Sex matters but so does paying the bills in the United States. Bigtime.
Indeed, a new national consumer survey from market research firm Toluna on behalf of Billfloat reveals that 45 percent of women and 36 percent of men would abstain from sex to avoid paying bills.
This means that if giving up sex for a month got their bills paid, four in ten Americans (40 percent) would skip time between the sheets.
This is a dramatic increase over last year, when Billfloat says 21 percent of women and 16 percent of men said they would abstain from sex to pay their bills. (Notice that both years it's more women that would give up sex than guys.)

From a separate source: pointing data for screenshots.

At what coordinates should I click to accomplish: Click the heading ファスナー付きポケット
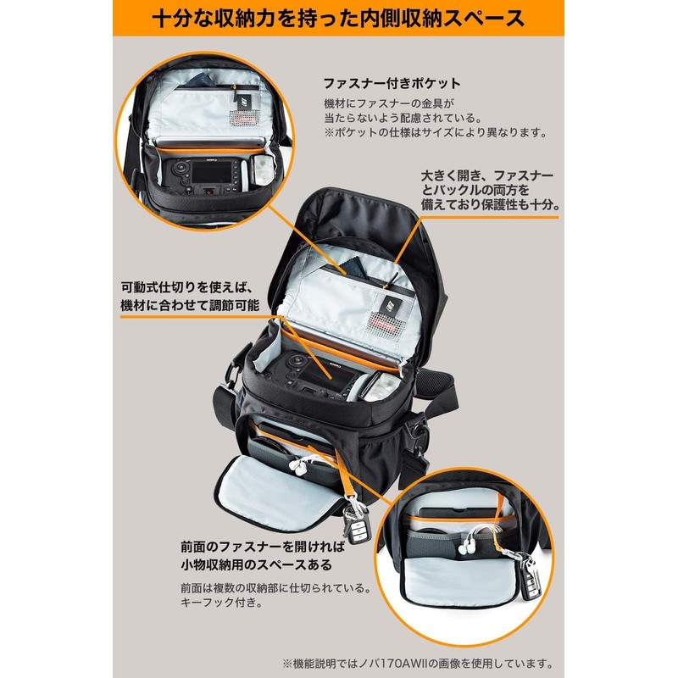[x=392, y=84]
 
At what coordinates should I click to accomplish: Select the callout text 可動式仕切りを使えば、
[x=188, y=286]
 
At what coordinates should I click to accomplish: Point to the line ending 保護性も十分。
[x=488, y=204]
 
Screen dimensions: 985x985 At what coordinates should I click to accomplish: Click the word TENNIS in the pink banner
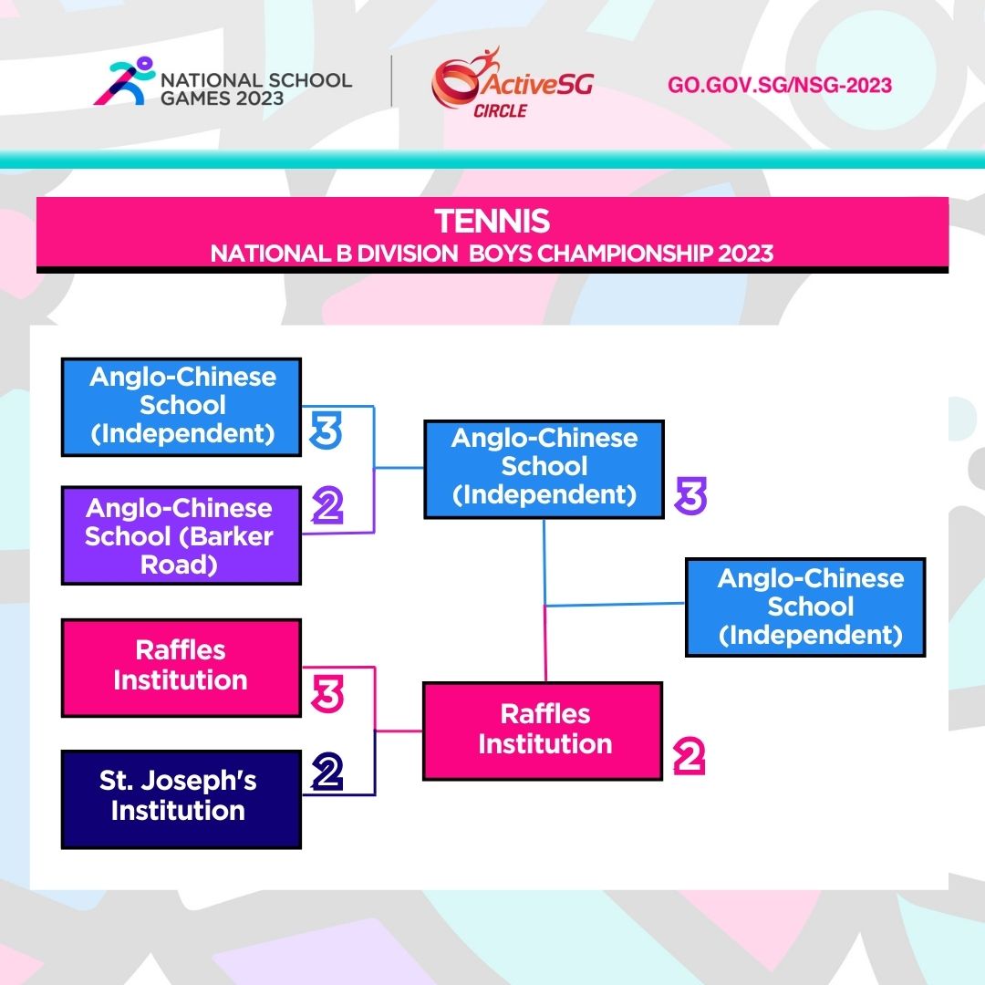492,221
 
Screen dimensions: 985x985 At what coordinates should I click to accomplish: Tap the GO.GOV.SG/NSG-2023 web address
780,85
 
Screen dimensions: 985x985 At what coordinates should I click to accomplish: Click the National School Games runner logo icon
124,80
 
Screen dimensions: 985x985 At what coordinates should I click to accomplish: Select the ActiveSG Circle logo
512,82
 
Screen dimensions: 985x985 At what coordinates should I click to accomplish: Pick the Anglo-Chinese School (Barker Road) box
181,536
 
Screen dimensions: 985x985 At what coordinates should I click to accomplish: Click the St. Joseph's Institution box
181,799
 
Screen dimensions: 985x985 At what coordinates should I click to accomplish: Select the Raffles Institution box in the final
543,731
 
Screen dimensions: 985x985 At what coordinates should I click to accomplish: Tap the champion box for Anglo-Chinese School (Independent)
805,607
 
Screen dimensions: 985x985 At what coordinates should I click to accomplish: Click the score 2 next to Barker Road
328,505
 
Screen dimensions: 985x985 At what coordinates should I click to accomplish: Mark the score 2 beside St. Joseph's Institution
327,771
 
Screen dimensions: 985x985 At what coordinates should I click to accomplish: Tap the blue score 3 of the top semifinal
326,430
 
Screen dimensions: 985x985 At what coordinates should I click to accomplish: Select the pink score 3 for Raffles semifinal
327,694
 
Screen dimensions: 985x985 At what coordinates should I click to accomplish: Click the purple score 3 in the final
691,495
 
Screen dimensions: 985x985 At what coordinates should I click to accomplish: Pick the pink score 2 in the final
690,756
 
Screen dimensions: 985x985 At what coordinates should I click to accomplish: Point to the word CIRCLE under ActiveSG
500,111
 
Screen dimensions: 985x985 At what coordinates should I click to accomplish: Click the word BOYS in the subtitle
501,254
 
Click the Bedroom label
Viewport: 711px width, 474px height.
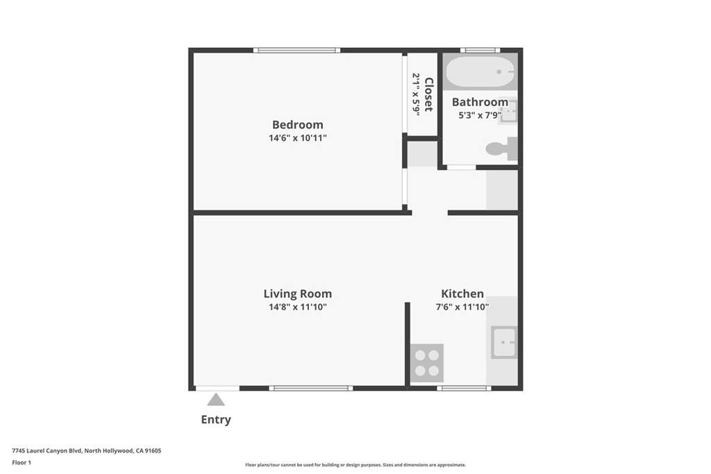point(297,125)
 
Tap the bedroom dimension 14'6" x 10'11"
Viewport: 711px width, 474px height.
point(297,138)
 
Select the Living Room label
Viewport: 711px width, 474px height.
point(297,294)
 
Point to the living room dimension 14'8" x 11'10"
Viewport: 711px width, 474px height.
point(297,307)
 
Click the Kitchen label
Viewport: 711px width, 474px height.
point(462,294)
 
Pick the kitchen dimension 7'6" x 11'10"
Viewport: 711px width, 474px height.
point(462,307)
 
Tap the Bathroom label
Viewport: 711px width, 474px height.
point(480,102)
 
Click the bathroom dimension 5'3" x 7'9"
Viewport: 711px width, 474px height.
point(480,115)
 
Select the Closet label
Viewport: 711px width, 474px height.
point(428,94)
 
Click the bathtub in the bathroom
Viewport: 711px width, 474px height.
point(480,71)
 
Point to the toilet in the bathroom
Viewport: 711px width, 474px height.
point(501,149)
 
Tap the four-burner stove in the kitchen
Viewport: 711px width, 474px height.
point(427,363)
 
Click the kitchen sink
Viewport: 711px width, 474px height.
point(504,342)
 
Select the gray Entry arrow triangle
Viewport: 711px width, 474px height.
point(216,400)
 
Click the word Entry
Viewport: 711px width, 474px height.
point(216,420)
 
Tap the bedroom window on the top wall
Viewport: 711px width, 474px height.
point(296,50)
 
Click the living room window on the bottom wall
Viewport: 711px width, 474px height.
point(311,388)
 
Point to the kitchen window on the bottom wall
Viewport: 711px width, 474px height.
point(464,388)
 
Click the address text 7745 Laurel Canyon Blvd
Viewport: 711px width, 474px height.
point(47,451)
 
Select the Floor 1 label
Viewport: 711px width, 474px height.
point(22,463)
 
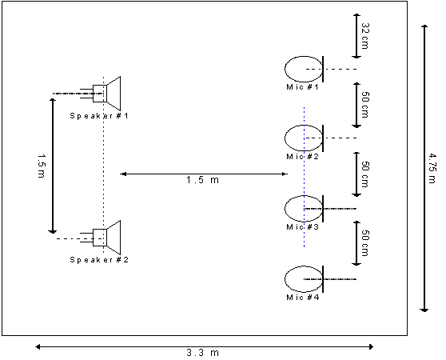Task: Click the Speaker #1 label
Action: (99, 116)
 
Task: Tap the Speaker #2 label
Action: (99, 260)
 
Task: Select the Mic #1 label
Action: (302, 86)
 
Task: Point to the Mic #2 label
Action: (302, 157)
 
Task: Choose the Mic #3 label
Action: (302, 227)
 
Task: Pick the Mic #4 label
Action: (302, 298)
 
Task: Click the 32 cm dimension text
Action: (365, 36)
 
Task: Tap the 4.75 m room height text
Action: (432, 169)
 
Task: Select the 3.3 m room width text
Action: (202, 353)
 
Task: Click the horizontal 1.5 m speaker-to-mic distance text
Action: (202, 180)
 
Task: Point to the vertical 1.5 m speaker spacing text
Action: (42, 166)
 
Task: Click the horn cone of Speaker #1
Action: (113, 94)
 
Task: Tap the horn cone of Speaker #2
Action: (113, 238)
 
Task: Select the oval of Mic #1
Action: (285, 69)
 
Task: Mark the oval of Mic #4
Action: (285, 279)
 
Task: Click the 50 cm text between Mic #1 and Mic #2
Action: (365, 105)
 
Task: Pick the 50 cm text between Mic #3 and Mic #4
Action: (365, 243)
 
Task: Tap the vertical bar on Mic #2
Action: (323, 138)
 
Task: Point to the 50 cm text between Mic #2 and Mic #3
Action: (365, 174)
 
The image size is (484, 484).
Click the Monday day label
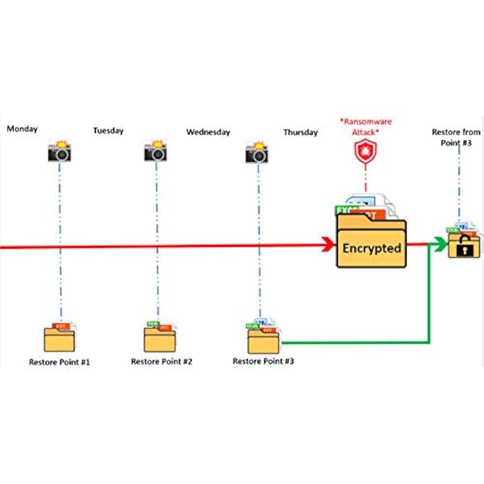point(22,129)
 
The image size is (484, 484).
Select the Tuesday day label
point(108,131)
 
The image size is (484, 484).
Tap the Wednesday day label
point(208,132)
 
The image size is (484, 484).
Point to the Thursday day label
point(301,132)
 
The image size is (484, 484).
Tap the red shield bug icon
point(365,151)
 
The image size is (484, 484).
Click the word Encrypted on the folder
point(372,248)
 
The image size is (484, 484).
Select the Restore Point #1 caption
point(60,362)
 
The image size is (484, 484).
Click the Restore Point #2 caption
point(162,362)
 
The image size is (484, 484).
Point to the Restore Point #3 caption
point(263,361)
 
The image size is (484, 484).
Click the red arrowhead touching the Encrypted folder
point(331,245)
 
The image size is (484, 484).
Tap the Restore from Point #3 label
point(456,137)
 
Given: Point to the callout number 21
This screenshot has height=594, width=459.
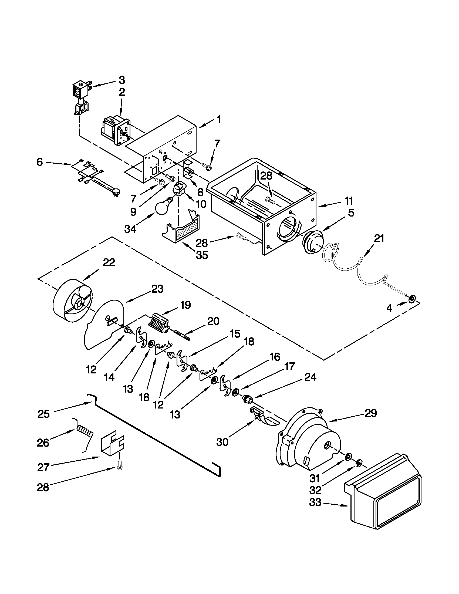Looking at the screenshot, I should pyautogui.click(x=379, y=238).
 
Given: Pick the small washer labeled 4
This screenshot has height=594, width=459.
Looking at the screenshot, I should pyautogui.click(x=412, y=299).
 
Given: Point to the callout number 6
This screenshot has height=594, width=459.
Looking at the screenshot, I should pyautogui.click(x=40, y=162).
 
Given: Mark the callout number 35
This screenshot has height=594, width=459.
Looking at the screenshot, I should pyautogui.click(x=202, y=255).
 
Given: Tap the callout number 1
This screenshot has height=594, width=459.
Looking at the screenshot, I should pyautogui.click(x=219, y=120).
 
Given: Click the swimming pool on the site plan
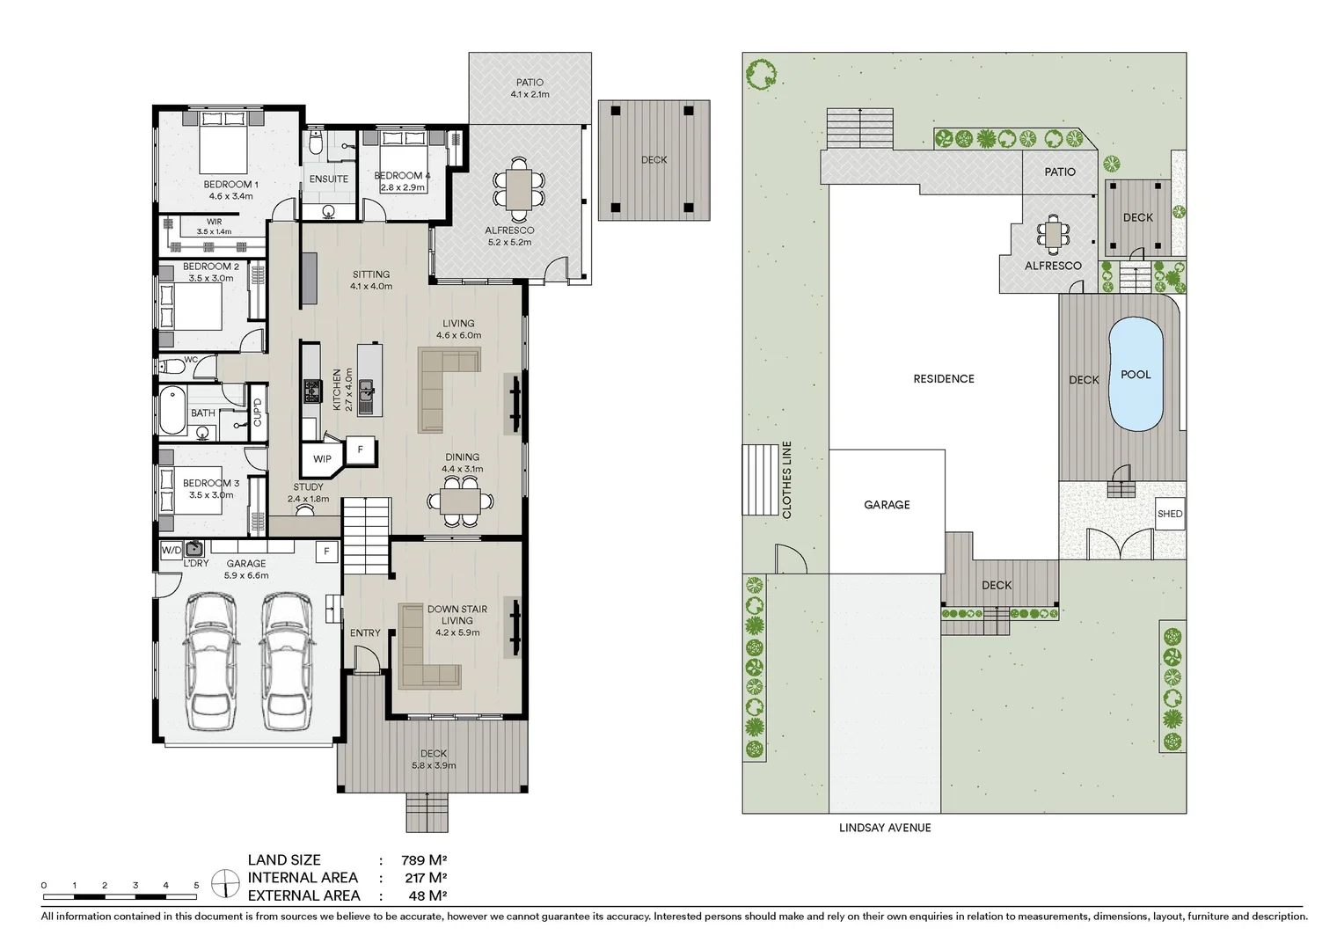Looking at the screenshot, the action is coord(1136,374).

"The survey uncovered real issues around Americans needing a financial break and the lengths they would go for some breathing room," says Ryan Gilbert, BillFloat CEO and co-founder.
Among the other key findings from the survey on finances:
• 80 percent of the 1,207 Americans surveyed wished they had more time as it relates to finances, with 45 percent specifically wanting more time to earn extra income.
• 65 percent would consider making a creative tradeoff to escape the bills all together.
• More than a third of consumers (37 percent) would turn off the TV for a month in exchange for their bills being paid.
• One in four people would give up digital devices and cellphone for a month.
• 40 percent of consumers said they would definitely or somewhat be more likely to buy a smartphone if they had more time to pay.
• If they had more time to pay, 51 percent would buy a vacation, 40 percent would save for retirement and 20 percent would make an expensive purchase.